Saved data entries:
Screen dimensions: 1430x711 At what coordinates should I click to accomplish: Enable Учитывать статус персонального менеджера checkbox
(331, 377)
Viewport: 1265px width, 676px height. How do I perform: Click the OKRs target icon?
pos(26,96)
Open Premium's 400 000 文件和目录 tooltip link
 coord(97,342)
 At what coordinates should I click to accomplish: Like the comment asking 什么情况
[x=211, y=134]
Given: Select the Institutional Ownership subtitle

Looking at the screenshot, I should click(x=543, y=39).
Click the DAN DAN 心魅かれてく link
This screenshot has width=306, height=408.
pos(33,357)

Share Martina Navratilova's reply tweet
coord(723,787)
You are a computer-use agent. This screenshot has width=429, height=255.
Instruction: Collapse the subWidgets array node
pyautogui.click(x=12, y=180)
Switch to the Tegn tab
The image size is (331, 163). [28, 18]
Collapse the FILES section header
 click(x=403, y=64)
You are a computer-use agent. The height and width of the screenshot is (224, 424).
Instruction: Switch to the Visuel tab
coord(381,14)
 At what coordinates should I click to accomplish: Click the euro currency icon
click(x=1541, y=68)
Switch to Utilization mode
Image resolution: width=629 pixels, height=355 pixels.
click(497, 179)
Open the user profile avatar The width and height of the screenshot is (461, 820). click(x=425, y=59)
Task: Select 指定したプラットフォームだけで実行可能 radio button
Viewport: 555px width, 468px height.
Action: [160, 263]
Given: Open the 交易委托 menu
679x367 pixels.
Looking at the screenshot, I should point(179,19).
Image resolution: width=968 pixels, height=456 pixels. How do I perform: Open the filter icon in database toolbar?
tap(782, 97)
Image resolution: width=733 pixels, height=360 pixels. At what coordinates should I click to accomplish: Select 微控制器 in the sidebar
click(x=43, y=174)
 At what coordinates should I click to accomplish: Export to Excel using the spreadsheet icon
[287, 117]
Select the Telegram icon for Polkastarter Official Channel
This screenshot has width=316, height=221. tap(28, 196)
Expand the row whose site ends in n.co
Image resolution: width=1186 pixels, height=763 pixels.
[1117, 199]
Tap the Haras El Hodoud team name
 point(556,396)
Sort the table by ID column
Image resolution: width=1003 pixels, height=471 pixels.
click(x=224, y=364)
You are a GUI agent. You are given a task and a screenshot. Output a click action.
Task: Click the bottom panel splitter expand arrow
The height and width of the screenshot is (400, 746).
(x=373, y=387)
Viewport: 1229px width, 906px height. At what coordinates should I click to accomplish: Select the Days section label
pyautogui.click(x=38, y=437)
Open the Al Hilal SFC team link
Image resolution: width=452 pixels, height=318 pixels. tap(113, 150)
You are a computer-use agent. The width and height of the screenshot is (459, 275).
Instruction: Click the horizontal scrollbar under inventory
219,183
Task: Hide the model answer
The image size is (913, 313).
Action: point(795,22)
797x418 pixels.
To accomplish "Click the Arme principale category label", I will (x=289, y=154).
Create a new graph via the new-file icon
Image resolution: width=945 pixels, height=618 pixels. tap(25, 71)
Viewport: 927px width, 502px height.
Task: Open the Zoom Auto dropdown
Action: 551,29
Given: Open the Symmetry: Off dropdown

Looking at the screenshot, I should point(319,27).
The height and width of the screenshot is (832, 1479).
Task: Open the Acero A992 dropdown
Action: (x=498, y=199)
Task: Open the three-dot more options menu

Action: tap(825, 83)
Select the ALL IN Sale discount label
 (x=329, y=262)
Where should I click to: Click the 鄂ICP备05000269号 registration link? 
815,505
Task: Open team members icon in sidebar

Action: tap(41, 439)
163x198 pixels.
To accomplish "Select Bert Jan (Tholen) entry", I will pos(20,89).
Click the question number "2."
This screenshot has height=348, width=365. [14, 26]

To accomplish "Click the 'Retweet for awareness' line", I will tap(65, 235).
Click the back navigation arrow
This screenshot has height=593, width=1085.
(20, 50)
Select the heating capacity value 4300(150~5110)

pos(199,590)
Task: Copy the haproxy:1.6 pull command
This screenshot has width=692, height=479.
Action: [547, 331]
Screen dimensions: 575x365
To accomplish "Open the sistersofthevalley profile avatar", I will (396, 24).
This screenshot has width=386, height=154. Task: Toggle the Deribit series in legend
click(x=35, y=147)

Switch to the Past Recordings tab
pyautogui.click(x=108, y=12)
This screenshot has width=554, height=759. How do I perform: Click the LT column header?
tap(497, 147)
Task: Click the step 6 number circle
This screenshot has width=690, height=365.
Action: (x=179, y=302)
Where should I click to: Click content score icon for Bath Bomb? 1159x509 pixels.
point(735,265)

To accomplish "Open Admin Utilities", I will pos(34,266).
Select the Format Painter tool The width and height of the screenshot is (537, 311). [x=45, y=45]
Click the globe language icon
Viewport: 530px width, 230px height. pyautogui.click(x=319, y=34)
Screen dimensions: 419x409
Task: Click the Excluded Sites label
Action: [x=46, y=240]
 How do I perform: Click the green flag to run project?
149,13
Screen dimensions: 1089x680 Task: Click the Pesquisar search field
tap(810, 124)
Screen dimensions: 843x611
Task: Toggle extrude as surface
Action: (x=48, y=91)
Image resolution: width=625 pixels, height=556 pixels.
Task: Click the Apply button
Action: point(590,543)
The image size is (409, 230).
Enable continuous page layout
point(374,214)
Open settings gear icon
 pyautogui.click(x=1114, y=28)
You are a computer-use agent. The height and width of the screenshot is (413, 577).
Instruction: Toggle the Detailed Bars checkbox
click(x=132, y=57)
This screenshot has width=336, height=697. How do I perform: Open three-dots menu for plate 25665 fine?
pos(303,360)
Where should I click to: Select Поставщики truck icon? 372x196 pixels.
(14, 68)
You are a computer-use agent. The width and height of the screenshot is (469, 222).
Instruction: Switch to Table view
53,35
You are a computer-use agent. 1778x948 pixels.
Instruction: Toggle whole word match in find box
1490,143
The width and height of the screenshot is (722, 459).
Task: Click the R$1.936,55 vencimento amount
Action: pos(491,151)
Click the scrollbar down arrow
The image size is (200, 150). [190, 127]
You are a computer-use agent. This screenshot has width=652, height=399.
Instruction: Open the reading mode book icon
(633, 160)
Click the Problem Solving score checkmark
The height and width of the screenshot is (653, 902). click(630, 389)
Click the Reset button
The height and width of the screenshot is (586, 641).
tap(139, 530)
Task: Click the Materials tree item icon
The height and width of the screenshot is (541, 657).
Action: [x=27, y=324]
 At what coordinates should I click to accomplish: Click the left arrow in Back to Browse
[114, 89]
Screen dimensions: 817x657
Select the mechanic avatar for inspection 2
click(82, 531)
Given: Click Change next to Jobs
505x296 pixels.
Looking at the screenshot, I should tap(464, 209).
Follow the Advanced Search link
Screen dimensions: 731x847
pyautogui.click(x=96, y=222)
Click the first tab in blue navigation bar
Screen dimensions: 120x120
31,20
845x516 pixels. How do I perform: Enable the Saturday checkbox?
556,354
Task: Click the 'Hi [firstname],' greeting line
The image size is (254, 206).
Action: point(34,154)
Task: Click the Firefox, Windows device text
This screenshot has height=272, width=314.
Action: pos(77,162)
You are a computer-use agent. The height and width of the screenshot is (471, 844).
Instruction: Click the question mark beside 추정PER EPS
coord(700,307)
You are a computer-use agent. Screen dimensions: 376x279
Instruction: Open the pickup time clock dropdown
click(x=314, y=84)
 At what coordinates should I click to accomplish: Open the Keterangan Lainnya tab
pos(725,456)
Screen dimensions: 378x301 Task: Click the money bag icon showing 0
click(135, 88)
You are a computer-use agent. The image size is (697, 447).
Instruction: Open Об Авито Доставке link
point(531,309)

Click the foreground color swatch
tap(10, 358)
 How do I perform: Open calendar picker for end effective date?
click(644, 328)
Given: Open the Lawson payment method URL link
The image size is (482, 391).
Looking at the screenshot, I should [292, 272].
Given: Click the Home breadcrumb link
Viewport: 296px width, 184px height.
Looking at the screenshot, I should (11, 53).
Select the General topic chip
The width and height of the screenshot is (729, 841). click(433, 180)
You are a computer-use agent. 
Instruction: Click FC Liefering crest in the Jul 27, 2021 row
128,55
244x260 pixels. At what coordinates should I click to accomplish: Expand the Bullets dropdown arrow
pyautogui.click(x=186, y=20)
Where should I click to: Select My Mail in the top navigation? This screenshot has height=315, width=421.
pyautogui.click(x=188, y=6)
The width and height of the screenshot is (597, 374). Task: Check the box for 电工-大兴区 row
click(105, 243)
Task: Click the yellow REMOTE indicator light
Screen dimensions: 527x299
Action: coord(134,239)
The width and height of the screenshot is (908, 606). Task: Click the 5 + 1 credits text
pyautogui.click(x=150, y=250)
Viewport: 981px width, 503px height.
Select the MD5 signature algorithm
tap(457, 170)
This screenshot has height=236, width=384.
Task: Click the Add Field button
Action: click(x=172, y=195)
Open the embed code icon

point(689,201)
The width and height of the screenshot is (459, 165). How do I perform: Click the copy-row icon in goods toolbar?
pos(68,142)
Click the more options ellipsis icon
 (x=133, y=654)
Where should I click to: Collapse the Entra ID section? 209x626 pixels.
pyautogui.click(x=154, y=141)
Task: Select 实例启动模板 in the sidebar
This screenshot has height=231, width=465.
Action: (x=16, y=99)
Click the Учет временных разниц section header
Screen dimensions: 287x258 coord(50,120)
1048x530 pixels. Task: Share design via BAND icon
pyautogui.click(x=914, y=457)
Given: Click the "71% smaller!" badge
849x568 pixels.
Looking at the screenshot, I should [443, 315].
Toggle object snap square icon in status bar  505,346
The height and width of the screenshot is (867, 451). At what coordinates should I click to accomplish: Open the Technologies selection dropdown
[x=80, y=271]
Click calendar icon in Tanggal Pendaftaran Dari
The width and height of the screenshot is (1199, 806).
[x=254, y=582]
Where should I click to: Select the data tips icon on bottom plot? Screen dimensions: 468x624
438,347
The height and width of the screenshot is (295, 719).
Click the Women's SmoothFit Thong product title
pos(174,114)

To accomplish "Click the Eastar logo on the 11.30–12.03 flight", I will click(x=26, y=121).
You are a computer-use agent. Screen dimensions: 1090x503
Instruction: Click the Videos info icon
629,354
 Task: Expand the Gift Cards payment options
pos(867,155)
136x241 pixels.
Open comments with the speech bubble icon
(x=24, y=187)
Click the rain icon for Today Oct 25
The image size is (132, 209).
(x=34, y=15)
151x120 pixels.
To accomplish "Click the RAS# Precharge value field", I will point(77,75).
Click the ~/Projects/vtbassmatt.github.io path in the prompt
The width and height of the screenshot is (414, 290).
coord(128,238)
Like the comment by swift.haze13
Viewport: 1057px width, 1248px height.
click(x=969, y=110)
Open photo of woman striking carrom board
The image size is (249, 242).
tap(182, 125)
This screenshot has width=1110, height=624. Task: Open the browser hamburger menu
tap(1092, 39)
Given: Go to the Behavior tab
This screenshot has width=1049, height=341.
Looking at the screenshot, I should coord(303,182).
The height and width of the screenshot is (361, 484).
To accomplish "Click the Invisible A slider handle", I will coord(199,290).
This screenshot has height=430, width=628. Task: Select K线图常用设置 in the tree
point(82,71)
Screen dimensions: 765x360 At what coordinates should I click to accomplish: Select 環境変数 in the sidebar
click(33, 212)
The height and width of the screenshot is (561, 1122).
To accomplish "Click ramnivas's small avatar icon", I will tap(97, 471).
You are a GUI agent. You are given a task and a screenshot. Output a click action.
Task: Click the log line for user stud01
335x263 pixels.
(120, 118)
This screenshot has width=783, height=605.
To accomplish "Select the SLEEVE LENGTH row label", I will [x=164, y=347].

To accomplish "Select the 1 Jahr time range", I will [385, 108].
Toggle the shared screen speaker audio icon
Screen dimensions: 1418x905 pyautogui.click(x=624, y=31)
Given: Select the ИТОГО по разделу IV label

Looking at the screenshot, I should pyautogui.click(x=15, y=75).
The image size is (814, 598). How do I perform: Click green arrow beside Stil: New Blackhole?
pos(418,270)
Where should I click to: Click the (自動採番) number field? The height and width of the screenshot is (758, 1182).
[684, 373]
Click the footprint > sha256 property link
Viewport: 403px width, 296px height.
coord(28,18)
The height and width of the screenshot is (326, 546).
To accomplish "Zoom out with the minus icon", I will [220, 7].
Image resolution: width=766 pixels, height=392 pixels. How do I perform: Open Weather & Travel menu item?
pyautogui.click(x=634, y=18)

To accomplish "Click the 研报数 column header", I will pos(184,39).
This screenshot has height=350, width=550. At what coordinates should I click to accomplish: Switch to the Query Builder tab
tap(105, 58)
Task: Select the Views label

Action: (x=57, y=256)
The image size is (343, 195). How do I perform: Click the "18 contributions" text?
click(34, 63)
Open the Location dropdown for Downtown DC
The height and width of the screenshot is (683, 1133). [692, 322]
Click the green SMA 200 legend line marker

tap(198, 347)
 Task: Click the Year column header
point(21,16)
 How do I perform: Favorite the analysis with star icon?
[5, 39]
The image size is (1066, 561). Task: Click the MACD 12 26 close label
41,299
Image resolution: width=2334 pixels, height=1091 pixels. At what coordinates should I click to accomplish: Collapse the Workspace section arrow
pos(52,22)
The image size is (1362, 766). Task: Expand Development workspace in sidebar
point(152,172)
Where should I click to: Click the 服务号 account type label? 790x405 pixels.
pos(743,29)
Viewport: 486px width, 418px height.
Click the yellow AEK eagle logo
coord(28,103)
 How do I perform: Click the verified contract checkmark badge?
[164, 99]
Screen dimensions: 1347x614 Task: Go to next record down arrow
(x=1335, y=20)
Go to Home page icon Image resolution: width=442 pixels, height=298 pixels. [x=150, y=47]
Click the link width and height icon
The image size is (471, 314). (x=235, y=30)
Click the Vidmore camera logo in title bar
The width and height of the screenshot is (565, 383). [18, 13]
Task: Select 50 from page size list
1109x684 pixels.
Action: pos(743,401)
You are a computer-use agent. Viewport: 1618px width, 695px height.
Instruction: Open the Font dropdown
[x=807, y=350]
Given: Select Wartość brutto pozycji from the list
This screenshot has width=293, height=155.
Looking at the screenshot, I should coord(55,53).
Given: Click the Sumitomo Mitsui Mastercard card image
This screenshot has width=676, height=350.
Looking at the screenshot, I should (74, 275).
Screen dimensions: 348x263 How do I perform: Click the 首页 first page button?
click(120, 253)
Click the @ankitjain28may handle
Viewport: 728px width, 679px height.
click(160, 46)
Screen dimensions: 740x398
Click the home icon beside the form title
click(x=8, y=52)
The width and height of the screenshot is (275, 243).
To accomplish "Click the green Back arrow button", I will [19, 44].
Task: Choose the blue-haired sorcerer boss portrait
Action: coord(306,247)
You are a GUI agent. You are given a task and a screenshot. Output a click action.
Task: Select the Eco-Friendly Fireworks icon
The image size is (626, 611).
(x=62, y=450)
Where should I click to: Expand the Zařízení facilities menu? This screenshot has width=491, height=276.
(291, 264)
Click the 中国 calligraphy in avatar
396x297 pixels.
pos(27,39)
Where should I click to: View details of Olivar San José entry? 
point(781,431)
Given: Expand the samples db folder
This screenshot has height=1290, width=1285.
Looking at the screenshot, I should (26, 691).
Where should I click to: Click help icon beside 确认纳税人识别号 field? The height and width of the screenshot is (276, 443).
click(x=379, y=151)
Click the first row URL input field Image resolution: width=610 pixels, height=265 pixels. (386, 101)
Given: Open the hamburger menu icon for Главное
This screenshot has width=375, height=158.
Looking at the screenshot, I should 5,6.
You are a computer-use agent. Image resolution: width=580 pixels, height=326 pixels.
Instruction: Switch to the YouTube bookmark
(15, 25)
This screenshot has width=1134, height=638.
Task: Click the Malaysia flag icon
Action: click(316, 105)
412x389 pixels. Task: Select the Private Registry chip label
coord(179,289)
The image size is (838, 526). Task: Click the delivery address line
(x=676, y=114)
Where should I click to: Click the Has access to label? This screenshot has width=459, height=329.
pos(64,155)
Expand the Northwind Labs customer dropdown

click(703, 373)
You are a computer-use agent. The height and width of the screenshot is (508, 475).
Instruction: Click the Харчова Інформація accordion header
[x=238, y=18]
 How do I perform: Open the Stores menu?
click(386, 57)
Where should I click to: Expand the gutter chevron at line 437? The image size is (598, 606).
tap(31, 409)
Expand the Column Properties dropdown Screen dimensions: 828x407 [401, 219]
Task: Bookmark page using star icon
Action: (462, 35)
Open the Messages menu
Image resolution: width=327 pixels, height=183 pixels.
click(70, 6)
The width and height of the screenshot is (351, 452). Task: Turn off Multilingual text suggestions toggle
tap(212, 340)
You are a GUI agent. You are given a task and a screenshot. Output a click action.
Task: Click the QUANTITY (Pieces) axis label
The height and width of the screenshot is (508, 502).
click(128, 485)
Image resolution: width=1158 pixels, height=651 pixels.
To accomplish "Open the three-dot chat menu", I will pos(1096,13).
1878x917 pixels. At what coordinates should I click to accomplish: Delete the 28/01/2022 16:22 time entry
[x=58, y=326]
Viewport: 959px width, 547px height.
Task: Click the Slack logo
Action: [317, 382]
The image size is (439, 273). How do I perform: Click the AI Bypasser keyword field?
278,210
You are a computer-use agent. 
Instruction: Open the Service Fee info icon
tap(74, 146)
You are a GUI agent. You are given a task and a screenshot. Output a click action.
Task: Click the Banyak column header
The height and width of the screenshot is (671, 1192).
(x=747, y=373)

What you should do
Pull out all lines of the data with the string "from".

Exercise output
Task: Select 50 from page size list
Given: Select Wartość brutto pozycji from the list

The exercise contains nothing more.